BEGIN

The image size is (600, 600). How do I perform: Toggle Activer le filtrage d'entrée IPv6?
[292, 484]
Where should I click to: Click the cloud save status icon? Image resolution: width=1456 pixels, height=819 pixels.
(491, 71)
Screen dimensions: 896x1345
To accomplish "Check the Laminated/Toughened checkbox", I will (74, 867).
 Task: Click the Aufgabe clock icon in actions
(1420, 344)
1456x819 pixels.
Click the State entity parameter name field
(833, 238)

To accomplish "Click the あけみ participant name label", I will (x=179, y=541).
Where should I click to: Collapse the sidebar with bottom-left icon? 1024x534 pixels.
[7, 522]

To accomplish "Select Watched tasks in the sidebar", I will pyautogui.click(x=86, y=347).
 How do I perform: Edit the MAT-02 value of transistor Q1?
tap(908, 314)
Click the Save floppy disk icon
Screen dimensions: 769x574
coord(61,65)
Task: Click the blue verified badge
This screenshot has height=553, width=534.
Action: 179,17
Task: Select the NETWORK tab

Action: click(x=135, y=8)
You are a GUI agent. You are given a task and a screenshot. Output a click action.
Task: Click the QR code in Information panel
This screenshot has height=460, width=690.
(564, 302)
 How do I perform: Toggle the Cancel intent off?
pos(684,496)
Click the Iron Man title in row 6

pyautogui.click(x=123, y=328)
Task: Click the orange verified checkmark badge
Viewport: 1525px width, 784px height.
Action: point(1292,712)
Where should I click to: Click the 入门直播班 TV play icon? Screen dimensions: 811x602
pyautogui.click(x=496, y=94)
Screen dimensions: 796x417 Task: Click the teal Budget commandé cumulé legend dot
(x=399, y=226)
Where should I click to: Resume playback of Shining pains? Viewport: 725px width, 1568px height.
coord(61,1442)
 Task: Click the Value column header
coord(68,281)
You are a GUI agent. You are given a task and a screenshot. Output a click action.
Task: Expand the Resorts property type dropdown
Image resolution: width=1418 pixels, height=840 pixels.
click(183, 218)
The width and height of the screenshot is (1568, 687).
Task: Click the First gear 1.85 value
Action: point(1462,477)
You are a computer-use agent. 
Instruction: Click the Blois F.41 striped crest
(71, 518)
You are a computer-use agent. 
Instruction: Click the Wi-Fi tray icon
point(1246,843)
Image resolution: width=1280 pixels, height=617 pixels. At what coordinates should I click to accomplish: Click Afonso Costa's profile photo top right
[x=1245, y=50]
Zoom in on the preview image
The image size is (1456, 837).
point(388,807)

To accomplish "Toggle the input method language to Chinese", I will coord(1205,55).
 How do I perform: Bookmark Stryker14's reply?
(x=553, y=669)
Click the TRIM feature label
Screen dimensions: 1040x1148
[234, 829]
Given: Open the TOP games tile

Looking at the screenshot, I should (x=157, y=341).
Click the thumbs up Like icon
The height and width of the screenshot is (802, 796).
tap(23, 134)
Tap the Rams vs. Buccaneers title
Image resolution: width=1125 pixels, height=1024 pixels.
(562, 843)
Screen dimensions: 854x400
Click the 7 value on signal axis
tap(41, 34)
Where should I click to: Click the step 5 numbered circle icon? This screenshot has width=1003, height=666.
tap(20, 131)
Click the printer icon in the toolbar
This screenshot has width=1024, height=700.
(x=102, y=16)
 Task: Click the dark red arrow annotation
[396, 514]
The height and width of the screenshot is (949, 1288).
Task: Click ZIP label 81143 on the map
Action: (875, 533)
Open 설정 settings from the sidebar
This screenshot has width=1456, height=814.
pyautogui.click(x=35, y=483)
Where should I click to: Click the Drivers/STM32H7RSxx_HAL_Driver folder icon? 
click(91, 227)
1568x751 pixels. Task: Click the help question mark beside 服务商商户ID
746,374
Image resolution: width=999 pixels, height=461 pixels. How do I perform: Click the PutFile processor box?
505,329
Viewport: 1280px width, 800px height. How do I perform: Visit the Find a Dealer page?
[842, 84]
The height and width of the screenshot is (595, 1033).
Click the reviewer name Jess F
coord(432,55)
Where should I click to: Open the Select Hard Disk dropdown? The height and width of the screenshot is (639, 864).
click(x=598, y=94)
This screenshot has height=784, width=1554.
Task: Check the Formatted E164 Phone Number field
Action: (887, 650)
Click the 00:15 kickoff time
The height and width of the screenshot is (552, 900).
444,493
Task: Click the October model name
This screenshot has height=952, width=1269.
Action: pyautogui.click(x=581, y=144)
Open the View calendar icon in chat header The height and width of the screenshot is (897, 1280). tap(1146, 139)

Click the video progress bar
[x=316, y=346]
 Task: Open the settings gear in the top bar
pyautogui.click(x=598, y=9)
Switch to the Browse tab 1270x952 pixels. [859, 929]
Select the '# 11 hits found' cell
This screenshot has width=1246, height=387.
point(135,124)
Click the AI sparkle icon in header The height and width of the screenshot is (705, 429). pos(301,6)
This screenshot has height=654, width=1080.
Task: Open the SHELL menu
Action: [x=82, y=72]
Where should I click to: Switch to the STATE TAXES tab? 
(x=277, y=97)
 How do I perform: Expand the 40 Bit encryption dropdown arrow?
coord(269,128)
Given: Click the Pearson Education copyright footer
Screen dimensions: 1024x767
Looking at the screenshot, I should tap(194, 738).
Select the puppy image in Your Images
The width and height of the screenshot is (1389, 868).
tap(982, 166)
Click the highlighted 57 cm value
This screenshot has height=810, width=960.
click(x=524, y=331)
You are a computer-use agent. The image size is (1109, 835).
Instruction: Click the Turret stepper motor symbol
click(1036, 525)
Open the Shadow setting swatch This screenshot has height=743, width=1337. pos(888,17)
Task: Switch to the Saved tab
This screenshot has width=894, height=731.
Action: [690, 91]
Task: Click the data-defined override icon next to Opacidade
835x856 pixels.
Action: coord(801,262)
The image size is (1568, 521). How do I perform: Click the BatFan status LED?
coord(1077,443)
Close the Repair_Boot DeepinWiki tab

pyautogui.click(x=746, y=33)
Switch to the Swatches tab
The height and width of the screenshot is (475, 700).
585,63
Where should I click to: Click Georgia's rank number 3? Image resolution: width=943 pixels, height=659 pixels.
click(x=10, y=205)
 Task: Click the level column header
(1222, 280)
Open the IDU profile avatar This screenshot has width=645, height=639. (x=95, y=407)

END

### Required work:
Return all of the entries above verbatim, line for line, without changing anything.

### Output for this exercise:
The image size is (600, 600). How do I perform: Toggle Activer le filtrage d'entrée IPv6?
[292, 484]
Where should I click to: Click the cloud save status icon? Image resolution: width=1456 pixels, height=819 pixels.
(491, 71)
Screen dimensions: 896x1345
To accomplish "Check the Laminated/Toughened checkbox", I will (74, 867).
 Task: Click the Aufgabe clock icon in actions
(1420, 344)
1456x819 pixels.
Click the State entity parameter name field
(833, 238)

To accomplish "Click the あけみ participant name label", I will (x=179, y=541).
Where should I click to: Collapse the sidebar with bottom-left icon? 1024x534 pixels.
[7, 522]

To accomplish "Select Watched tasks in the sidebar", I will pyautogui.click(x=86, y=347).
 How do I perform: Edit the MAT-02 value of transistor Q1?
tap(908, 314)
Click the Save floppy disk icon
Screen dimensions: 769x574
coord(61,65)
Task: Click the blue verified badge
This screenshot has height=553, width=534.
Action: 179,17
Task: Select the NETWORK tab

Action: click(x=135, y=8)
You are a GUI agent. You are given a task and a screenshot. Output a click action.
Task: Click the QR code in Information panel
This screenshot has height=460, width=690.
(564, 302)
 How do I perform: Toggle the Cancel intent off?
pos(684,496)
Click the Iron Man title in row 6

pyautogui.click(x=123, y=328)
Task: Click the orange verified checkmark badge
Viewport: 1525px width, 784px height.
Action: point(1292,712)
Where should I click to: Click the 入门直播班 TV play icon? Screen dimensions: 811x602
pyautogui.click(x=496, y=94)
Screen dimensions: 796x417 Task: Click the teal Budget commandé cumulé legend dot
(x=399, y=226)
Where should I click to: Resume playback of Shining pains? Viewport: 725px width, 1568px height.
coord(61,1442)
 Task: Click the Value column header
coord(68,281)
You are a GUI agent. You are given a task and a screenshot. Output a click action.
Task: Expand the Resorts property type dropdown
Image resolution: width=1418 pixels, height=840 pixels.
click(183, 218)
The width and height of the screenshot is (1568, 687).
Task: Click the First gear 1.85 value
Action: point(1462,477)
You are a computer-use agent. 
Instruction: Click the Blois F.41 striped crest
(71, 518)
You are a computer-use agent. 
Instruction: Click the Wi-Fi tray icon
point(1246,843)
Image resolution: width=1280 pixels, height=617 pixels. At what coordinates should I click to accomplish: Click Afonso Costa's profile photo top right
[x=1245, y=50]
Zoom in on the preview image
The image size is (1456, 837).
point(388,807)

To accomplish "Toggle the input method language to Chinese", I will coord(1205,55).
 How do I perform: Bookmark Stryker14's reply?
(x=553, y=669)
Click the TRIM feature label
Screen dimensions: 1040x1148
[234, 829]
Given: Open the TOP games tile

Looking at the screenshot, I should (x=157, y=341).
Click the thumbs up Like icon
The height and width of the screenshot is (802, 796).
tap(23, 134)
Tap the Rams vs. Buccaneers title
Image resolution: width=1125 pixels, height=1024 pixels.
(562, 843)
Screen dimensions: 854x400
Click the 7 value on signal axis
tap(41, 34)
Where should I click to: Click the step 5 numbered circle icon? This screenshot has width=1003, height=666.
tap(20, 131)
Click the printer icon in the toolbar
This screenshot has width=1024, height=700.
(x=102, y=16)
 Task: Click the dark red arrow annotation
[396, 514]
The height and width of the screenshot is (949, 1288).
Task: Click ZIP label 81143 on the map
Action: (875, 533)
Open 설정 settings from the sidebar
This screenshot has width=1456, height=814.
pyautogui.click(x=35, y=483)
Where should I click to: Click the Drivers/STM32H7RSxx_HAL_Driver folder icon? 
click(91, 227)
1568x751 pixels. Task: Click the help question mark beside 服务商商户ID
746,374
Image resolution: width=999 pixels, height=461 pixels. How do I perform: Click the PutFile processor box?
505,329
Viewport: 1280px width, 800px height. How do I perform: Visit the Find a Dealer page?
[842, 84]
The height and width of the screenshot is (595, 1033).
Click the reviewer name Jess F
coord(432,55)
Where should I click to: Open the Select Hard Disk dropdown? The height and width of the screenshot is (639, 864).
click(x=598, y=94)
This screenshot has height=784, width=1554.
Task: Check the Formatted E164 Phone Number field
Action: (887, 650)
Click the 00:15 kickoff time
The height and width of the screenshot is (552, 900).
444,493
Task: Click the October model name
This screenshot has height=952, width=1269.
Action: pyautogui.click(x=581, y=144)
Open the View calendar icon in chat header The height and width of the screenshot is (897, 1280). tap(1146, 139)

Click the video progress bar
[x=316, y=346]
 Task: Open the settings gear in the top bar
pyautogui.click(x=598, y=9)
Switch to the Browse tab 1270x952 pixels. [859, 929]
Select the '# 11 hits found' cell
This screenshot has width=1246, height=387.
point(135,124)
Click the AI sparkle icon in header The height and width of the screenshot is (705, 429). pos(301,6)
This screenshot has height=654, width=1080.
Task: Open the SHELL menu
Action: [x=82, y=72]
Where should I click to: Switch to the STATE TAXES tab? 
(x=277, y=97)
 How do I perform: Expand the 40 Bit encryption dropdown arrow?
coord(269,128)
Given: Click the Pearson Education copyright footer
Screen dimensions: 1024x767
Looking at the screenshot, I should tap(194, 738).
Select the puppy image in Your Images
The width and height of the screenshot is (1389, 868).
tap(982, 166)
Click the highlighted 57 cm value
This screenshot has height=810, width=960.
click(x=524, y=331)
You are a computer-use agent. The image size is (1109, 835).
Instruction: Click the Turret stepper motor symbol
click(1036, 525)
Open the Shadow setting swatch This screenshot has height=743, width=1337. pos(888,17)
Task: Switch to the Saved tab
This screenshot has width=894, height=731.
Action: [690, 91]
Task: Click the data-defined override icon next to Opacidade
835x856 pixels.
Action: coord(801,262)
The image size is (1568, 521). How do I perform: Click the BatFan status LED?
coord(1077,443)
Close the Repair_Boot DeepinWiki tab

pyautogui.click(x=746, y=33)
Switch to the Swatches tab
The height and width of the screenshot is (475, 700).
585,63
Where should I click to: Click Georgia's rank number 3? Image resolution: width=943 pixels, height=659 pixels.
click(x=10, y=205)
 Task: Click the level column header
(1222, 280)
Open the IDU profile avatar This screenshot has width=645, height=639. (x=95, y=407)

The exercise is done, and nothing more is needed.